== Supplied passage
The hot pursuit of more effective treatments for cancer, heart disease and other conditions has long inspired researchers to find new combo approaches that could attack an ailment on multiple pathways. Now the FDA says it's time for the agency to get with the R&D program, issuing new draft guidelines aimed at speeding development work by encouraging joint applications.
"We expect increasing use of combinations," noted Janet Woodcock, director of the FDA's Center for Drug Evaluation and Research. "This isn't just true of cancer. It's going to be true of many serious diseases."
The agency's emphasis is on serious. The Wall Street Journal's Health Blog notes that the FDA knows it will be required to make a decision on combo therapies when they have less than the usual amount of safety and efficacy data they expect from a solo performer. So they're looking for more data from lab and animal studies.
"We're looking for the home run here," Woodcock said. Presumably that could present some serious issues for a combo therapy designed for, say, obesity or diabetes, where the safety bar is raised to a much higher level than a cancer drug for advanced cancers. And both Bloomberg and the Wall Street Journal's Health Blog notes the concerns of Michael Caligiuri, who heads up the cancer center at Ohio State. Caliguiri says one of the biggest obstacles any combo drug faces is on the IP front as companies try to sort out ownership.
====
Directions
1) Answer these questions about the FDA combination-therapy article:
(a) Who is director of the FDA's Center for Drug Evaluation and Research?
(b) What kinds of studies is the FDA looking to for more data on combo therapies?
(c) What does the head of Ohio State's cancer center say is one of the biggest obstacles any combo drug faces?
2) Edit the FDA combination-therapy article: reproduce the part starting with "The agency's emphasis" and going on through "sort out ownership.", replacing "home run" with "grand slam".
== Information shown
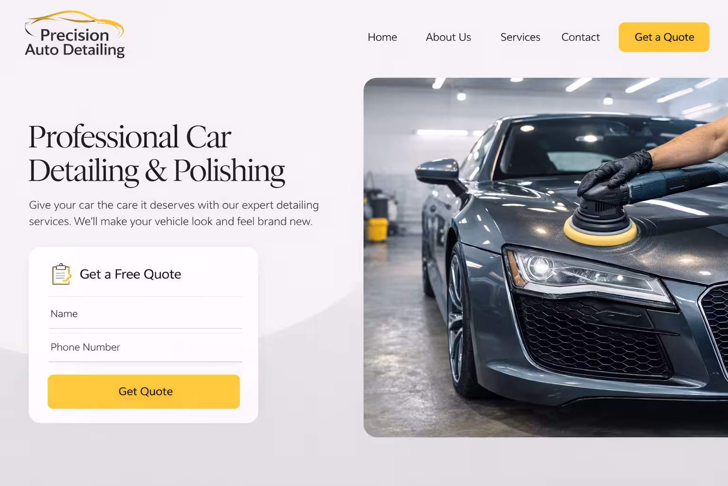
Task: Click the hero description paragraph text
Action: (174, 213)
====
== Information shown
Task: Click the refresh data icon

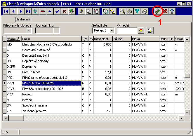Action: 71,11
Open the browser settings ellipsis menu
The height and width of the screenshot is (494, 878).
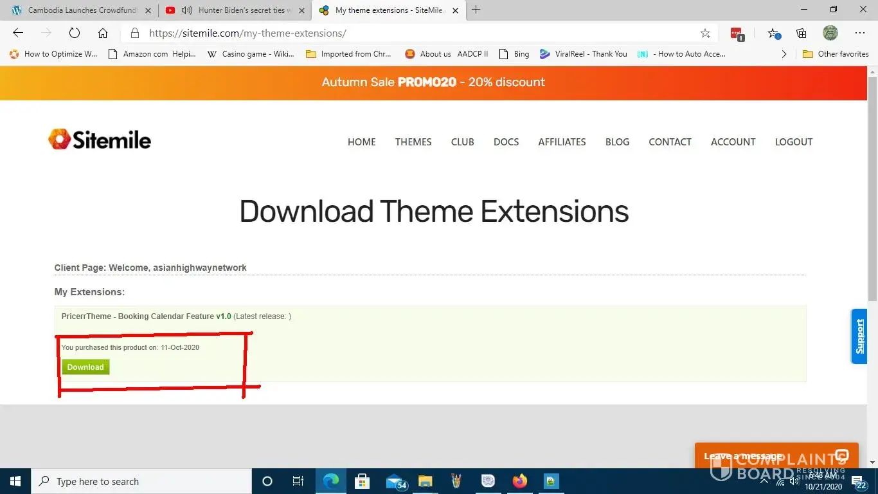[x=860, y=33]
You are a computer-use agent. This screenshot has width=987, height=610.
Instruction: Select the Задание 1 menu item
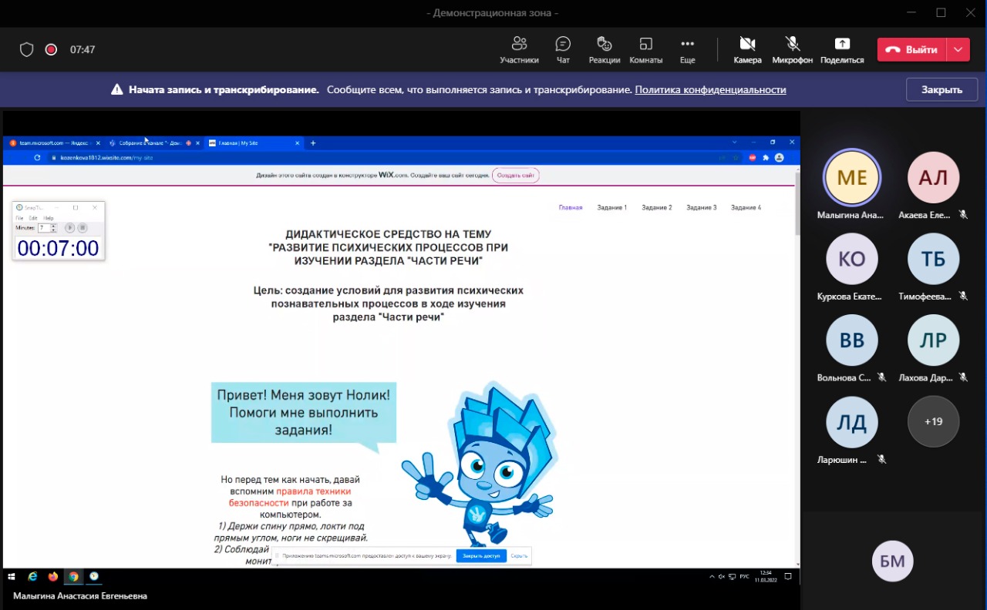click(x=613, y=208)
====
Task results
1)
(a) Janet Woodcock.
(b) Lab and animal studies.
(c) The IP front, as companies try to sort out ownership.

2)
The agency's emphasis is on serious. The Wall Street Journal's Health Blog notes that the FDA knows it will be required to make a decision on combo therapies when they have less than the usual amount of safety and efficacy data they expect from a solo performer. So they're looking for more data from lab and animal studies.
"We're looking for the grand slam here," Woodcock said. Presumably that could present some serious issues for a combo therapy designed for, say, obesity or diabetes, where the safety bar is raised to a much higher level than a cancer drug for advanced cancers. And both Bloomberg and the Wall Street Journal's Health Blog notes the concerns of Michael Caligiuri, who heads up the cancer center at Ohio State. Caliguiri says one of the biggest obstacles any combo drug faces is on the IP front as companies try to sort out ownership.